If a line in the records below contains the word "will", copy it.
Start of ENTRIES PROVIDED
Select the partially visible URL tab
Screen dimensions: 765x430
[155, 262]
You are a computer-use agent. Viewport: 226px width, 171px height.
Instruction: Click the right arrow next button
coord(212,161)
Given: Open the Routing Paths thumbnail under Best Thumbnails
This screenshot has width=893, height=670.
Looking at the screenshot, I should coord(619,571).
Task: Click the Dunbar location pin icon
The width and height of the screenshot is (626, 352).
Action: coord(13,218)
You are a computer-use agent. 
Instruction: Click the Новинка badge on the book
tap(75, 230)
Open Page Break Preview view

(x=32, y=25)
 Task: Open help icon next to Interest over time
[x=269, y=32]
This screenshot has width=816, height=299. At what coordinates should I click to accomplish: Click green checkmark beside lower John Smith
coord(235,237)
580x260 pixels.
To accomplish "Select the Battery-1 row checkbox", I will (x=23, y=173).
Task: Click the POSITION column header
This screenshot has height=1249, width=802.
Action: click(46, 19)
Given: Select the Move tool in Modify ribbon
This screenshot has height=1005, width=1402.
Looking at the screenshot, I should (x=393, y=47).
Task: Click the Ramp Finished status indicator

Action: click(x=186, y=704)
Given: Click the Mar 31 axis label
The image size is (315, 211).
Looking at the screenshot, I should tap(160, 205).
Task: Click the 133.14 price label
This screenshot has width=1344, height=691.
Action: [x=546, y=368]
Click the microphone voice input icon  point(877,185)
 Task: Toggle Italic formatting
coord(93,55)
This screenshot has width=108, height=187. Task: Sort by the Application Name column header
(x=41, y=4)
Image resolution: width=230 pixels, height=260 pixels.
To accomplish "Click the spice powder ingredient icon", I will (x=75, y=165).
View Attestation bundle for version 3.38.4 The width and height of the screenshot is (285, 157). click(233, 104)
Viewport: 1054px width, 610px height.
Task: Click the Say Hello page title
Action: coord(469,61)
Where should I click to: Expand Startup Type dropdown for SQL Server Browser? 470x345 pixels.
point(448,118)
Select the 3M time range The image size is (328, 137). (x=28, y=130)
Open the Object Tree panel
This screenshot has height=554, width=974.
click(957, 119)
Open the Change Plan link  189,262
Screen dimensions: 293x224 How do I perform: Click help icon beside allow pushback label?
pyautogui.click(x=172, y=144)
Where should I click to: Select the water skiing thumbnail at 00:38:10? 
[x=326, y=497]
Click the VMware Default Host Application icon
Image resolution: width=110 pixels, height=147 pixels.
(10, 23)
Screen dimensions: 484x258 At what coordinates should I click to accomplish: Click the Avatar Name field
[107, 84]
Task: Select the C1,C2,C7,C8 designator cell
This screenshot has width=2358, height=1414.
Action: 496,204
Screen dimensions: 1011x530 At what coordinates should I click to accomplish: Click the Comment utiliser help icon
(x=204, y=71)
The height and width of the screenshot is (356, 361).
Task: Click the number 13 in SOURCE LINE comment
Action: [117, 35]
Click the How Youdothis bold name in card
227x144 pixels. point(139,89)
End of ENTRIES PROVIDED
• RESPONSE TO THE TASK:
To accomplish "Select the Battery-1 row checkbox", I will (x=23, y=173).
To accomplish "Click the spice powder ingredient icon", I will (x=75, y=165).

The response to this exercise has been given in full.